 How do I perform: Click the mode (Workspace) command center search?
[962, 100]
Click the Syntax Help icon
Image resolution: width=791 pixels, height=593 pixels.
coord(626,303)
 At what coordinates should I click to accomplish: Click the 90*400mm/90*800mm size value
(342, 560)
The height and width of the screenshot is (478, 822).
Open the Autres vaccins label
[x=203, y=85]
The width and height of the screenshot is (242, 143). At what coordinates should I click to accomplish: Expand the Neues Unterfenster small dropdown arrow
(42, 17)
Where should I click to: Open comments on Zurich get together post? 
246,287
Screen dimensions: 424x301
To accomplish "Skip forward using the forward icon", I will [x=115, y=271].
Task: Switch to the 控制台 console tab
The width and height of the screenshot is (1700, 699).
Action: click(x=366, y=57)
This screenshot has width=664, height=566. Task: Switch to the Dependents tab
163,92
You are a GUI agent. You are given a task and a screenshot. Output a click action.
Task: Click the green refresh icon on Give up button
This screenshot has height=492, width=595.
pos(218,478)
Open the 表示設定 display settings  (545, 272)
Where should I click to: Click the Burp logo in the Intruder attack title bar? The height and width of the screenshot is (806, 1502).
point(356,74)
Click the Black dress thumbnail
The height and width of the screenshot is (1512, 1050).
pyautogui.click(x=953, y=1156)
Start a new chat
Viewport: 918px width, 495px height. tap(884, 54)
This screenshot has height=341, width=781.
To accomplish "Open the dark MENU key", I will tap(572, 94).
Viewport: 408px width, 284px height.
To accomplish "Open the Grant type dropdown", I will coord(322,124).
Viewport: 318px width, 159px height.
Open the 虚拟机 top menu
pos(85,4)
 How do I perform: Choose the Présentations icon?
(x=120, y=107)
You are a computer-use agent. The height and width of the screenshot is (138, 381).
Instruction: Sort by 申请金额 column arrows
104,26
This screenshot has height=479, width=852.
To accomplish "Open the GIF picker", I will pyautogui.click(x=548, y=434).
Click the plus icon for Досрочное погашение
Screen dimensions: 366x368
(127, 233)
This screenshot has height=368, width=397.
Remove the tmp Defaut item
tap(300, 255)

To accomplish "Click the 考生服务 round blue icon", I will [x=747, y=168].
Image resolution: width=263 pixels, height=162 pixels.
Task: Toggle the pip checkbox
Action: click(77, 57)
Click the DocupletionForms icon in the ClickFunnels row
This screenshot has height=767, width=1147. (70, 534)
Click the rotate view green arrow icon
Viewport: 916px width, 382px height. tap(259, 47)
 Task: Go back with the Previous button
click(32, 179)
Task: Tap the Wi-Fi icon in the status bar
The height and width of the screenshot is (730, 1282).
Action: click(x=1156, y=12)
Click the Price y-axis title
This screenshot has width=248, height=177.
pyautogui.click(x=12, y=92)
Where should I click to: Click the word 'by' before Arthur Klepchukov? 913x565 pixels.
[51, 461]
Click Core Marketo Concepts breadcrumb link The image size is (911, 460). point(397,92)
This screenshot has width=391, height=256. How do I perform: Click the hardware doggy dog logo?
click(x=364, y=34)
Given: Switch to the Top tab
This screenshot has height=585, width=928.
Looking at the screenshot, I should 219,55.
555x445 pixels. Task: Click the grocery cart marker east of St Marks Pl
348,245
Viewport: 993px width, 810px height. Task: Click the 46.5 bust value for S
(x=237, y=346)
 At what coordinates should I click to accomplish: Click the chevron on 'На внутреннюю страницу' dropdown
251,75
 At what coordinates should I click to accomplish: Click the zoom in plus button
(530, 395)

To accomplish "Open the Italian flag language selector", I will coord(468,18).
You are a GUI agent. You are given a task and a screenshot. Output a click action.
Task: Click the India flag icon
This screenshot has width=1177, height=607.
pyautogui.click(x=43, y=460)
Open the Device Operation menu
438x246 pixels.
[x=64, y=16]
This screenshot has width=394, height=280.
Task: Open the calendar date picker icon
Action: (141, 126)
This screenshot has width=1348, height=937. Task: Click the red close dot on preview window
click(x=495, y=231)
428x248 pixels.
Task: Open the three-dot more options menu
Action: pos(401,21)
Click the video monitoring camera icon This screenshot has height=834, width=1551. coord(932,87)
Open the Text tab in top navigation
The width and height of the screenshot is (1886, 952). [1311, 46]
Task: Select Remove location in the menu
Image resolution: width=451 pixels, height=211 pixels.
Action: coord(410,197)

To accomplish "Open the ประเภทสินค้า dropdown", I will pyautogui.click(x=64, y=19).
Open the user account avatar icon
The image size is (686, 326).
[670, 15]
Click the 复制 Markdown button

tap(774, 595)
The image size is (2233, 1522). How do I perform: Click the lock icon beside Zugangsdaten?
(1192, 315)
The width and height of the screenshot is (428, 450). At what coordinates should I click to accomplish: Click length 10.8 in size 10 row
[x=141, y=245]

--------

Direction: Print all of the material above again, line for line, without changing anything.

Task answer:
 How do I perform: Click the mode (Workspace) command center search?
[962, 100]
Click the Syntax Help icon
Image resolution: width=791 pixels, height=593 pixels.
coord(626,303)
 At what coordinates should I click to accomplish: Click the 90*400mm/90*800mm size value
(342, 560)
The height and width of the screenshot is (478, 822).
Open the Autres vaccins label
[x=203, y=85]
The width and height of the screenshot is (242, 143). At what coordinates should I click to accomplish: Expand the Neues Unterfenster small dropdown arrow
(42, 17)
Where should I click to: Open comments on Zurich get together post? 
246,287
Screen dimensions: 424x301
To accomplish "Skip forward using the forward icon", I will [x=115, y=271].
Task: Switch to the 控制台 console tab
The width and height of the screenshot is (1700, 699).
Action: click(x=366, y=57)
This screenshot has width=664, height=566. Task: Switch to the Dependents tab
163,92
You are a GUI agent. You are given a task and a screenshot. Output a click action.
Task: Click the green refresh icon on Give up button
This screenshot has height=492, width=595.
pos(218,478)
Open the 表示設定 display settings  (545, 272)
Where should I click to: Click the Burp logo in the Intruder attack title bar? The height and width of the screenshot is (806, 1502).
point(356,74)
Click the Black dress thumbnail
The height and width of the screenshot is (1512, 1050).
pyautogui.click(x=953, y=1156)
Start a new chat
Viewport: 918px width, 495px height. tap(884, 54)
This screenshot has height=341, width=781.
To accomplish "Open the dark MENU key", I will tap(572, 94).
Viewport: 408px width, 284px height.
To accomplish "Open the Grant type dropdown", I will coord(322,124).
Viewport: 318px width, 159px height.
Open the 虚拟机 top menu
pos(85,4)
 How do I perform: Choose the Présentations icon?
(x=120, y=107)
You are a computer-use agent. The height and width of the screenshot is (138, 381).
Instruction: Sort by 申请金额 column arrows
104,26
This screenshot has height=479, width=852.
To accomplish "Open the GIF picker", I will pyautogui.click(x=548, y=434).
Click the plus icon for Досрочное погашение
Screen dimensions: 366x368
(127, 233)
This screenshot has height=368, width=397.
Remove the tmp Defaut item
tap(300, 255)

To accomplish "Click the 考生服务 round blue icon", I will [x=747, y=168].
Image resolution: width=263 pixels, height=162 pixels.
Task: Toggle the pip checkbox
Action: click(77, 57)
Click the DocupletionForms icon in the ClickFunnels row
This screenshot has height=767, width=1147. (70, 534)
Click the rotate view green arrow icon
Viewport: 916px width, 382px height. tap(259, 47)
 Task: Go back with the Previous button
click(32, 179)
Task: Tap the Wi-Fi icon in the status bar
The height and width of the screenshot is (730, 1282).
Action: click(x=1156, y=12)
Click the Price y-axis title
This screenshot has width=248, height=177.
pyautogui.click(x=12, y=92)
Where should I click to: Click the word 'by' before Arthur Klepchukov? 913x565 pixels.
[51, 461]
Click Core Marketo Concepts breadcrumb link The image size is (911, 460). point(397,92)
This screenshot has width=391, height=256. How do I perform: Click the hardware doggy dog logo?
click(x=364, y=34)
Given: Switch to the Top tab
This screenshot has height=585, width=928.
Looking at the screenshot, I should 219,55.
555x445 pixels. Task: Click the grocery cart marker east of St Marks Pl
348,245
Viewport: 993px width, 810px height. Task: Click the 46.5 bust value for S
(x=237, y=346)
 At what coordinates should I click to accomplish: Click the chevron on 'На внутреннюю страницу' dropdown
251,75
 At what coordinates should I click to accomplish: Click the zoom in plus button
(530, 395)

To accomplish "Open the Italian flag language selector", I will coord(468,18).
You are a GUI agent. You are given a task and a screenshot. Output a click action.
Task: Click the India flag icon
This screenshot has width=1177, height=607.
pyautogui.click(x=43, y=460)
Open the Device Operation menu
438x246 pixels.
[x=64, y=16]
This screenshot has width=394, height=280.
Task: Open the calendar date picker icon
Action: (141, 126)
This screenshot has width=1348, height=937. Task: Click the red close dot on preview window
click(x=495, y=231)
428x248 pixels.
Task: Open the three-dot more options menu
Action: pos(401,21)
Click the video monitoring camera icon This screenshot has height=834, width=1551. coord(932,87)
Open the Text tab in top navigation
The width and height of the screenshot is (1886, 952). [1311, 46]
Task: Select Remove location in the menu
Image resolution: width=451 pixels, height=211 pixels.
Action: coord(410,197)

To accomplish "Open the ประเภทสินค้า dropdown", I will pyautogui.click(x=64, y=19).
Open the user account avatar icon
The image size is (686, 326).
[670, 15]
Click the 复制 Markdown button

tap(774, 595)
The image size is (2233, 1522). How do I perform: Click the lock icon beside Zugangsdaten?
(1192, 315)
The width and height of the screenshot is (428, 450). At what coordinates should I click to accomplish: Click length 10.8 in size 10 row
[x=141, y=245]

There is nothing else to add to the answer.